═══ AVAILABLE DATA

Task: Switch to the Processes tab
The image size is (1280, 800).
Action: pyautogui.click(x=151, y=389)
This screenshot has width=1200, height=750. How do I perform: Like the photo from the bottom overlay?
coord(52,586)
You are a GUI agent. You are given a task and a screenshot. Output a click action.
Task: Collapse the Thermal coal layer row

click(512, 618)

══════
═══ AVAILABLE DATA

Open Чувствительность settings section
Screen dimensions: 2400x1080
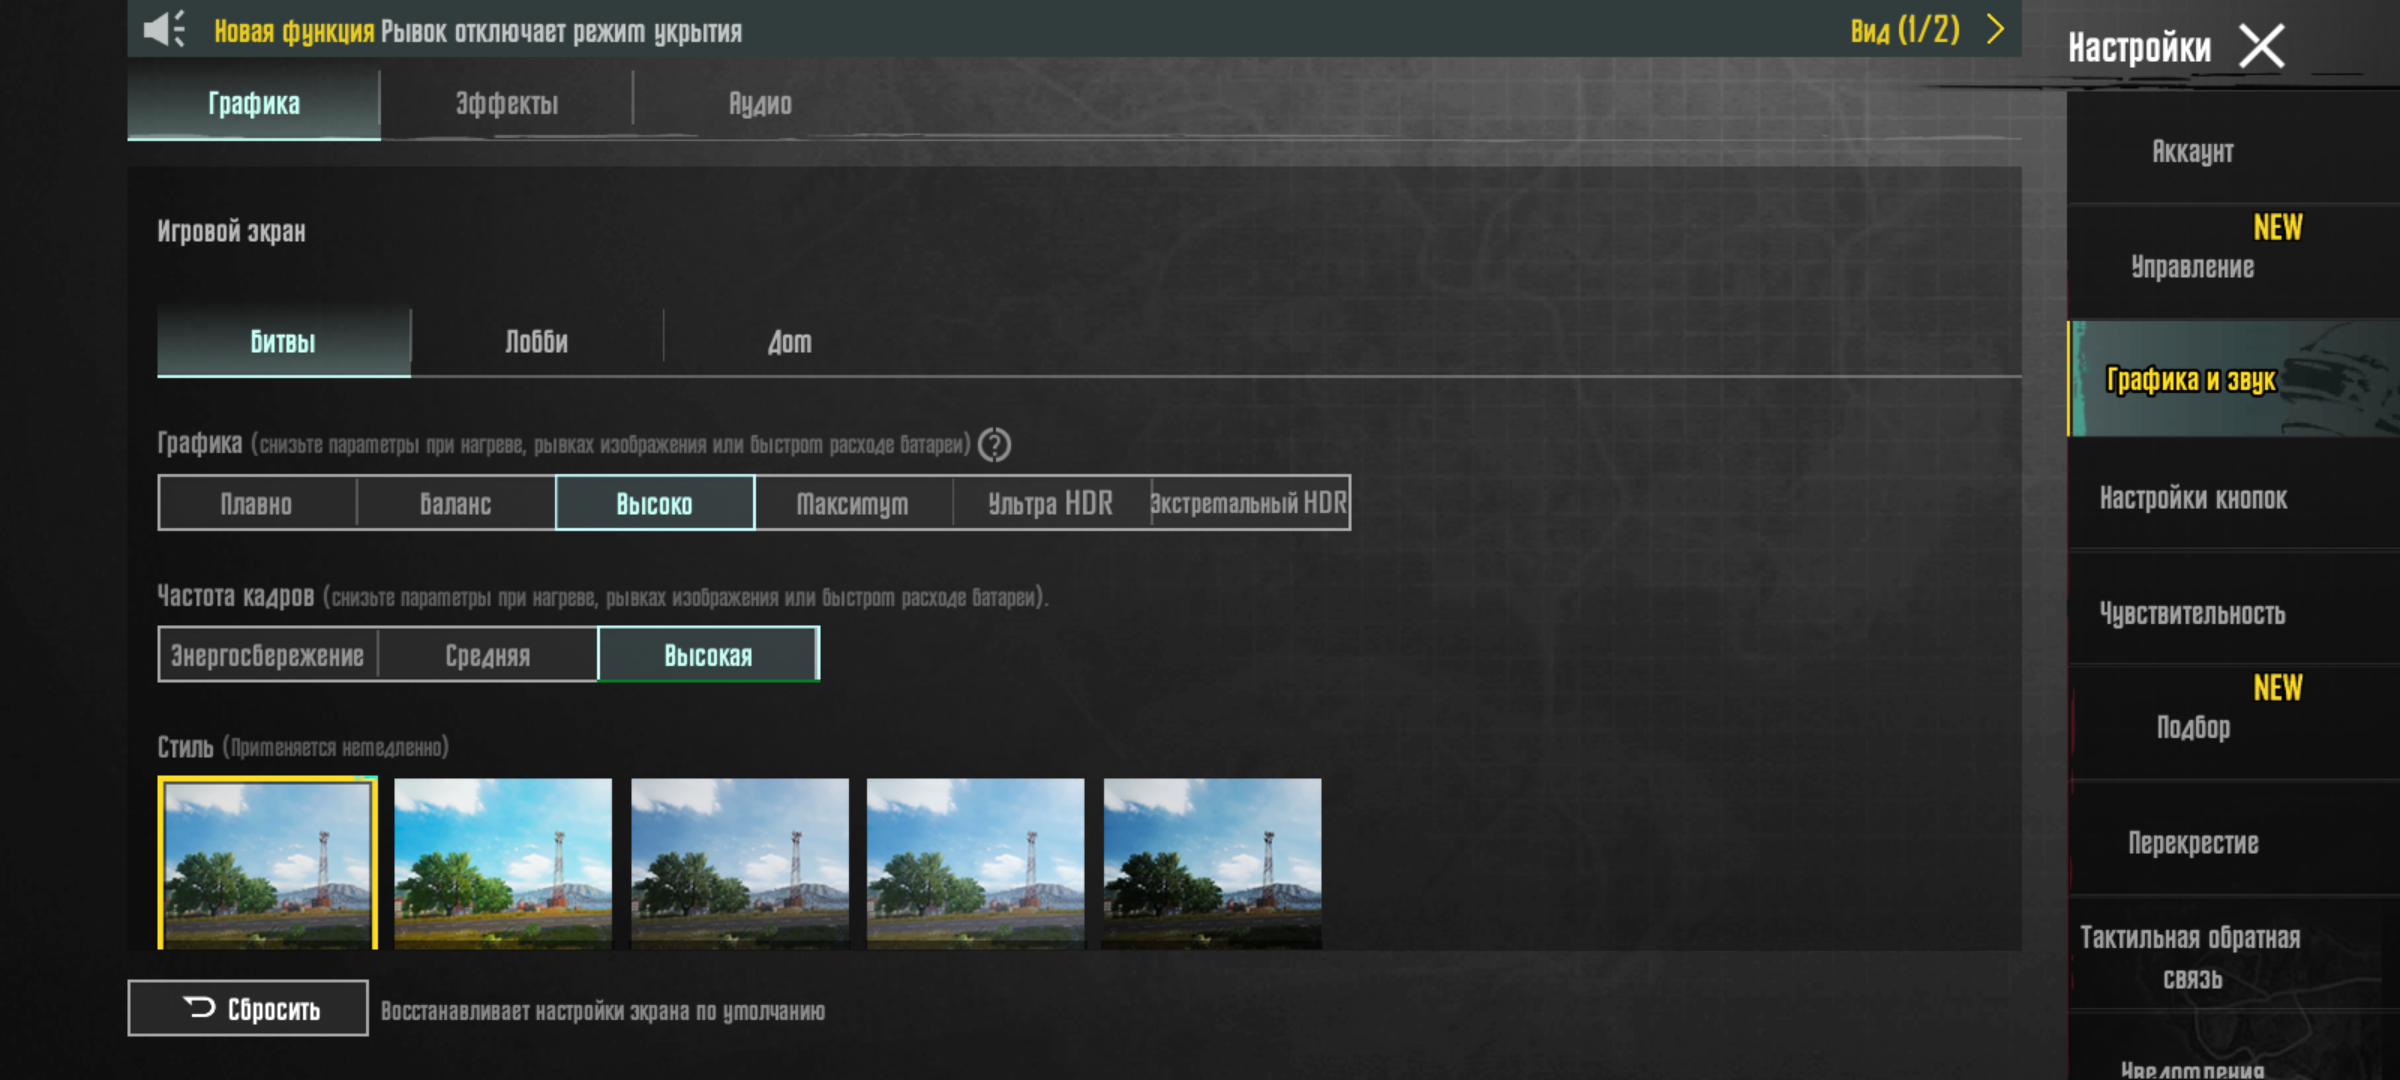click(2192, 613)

══════

▶ INSTRUCTION: Swap "settings" for "preferences" in the records, starting at the line that contains "Open Чувствительность settings section" and ending after the line that contains "click(2192, 613)", and leave everything else unchanged. Give only those lines, without the pictures.

▶ EXPECTED OUTPUT:
Open Чувствительность preferences section
Screen dimensions: 2400x1080
click(2192, 613)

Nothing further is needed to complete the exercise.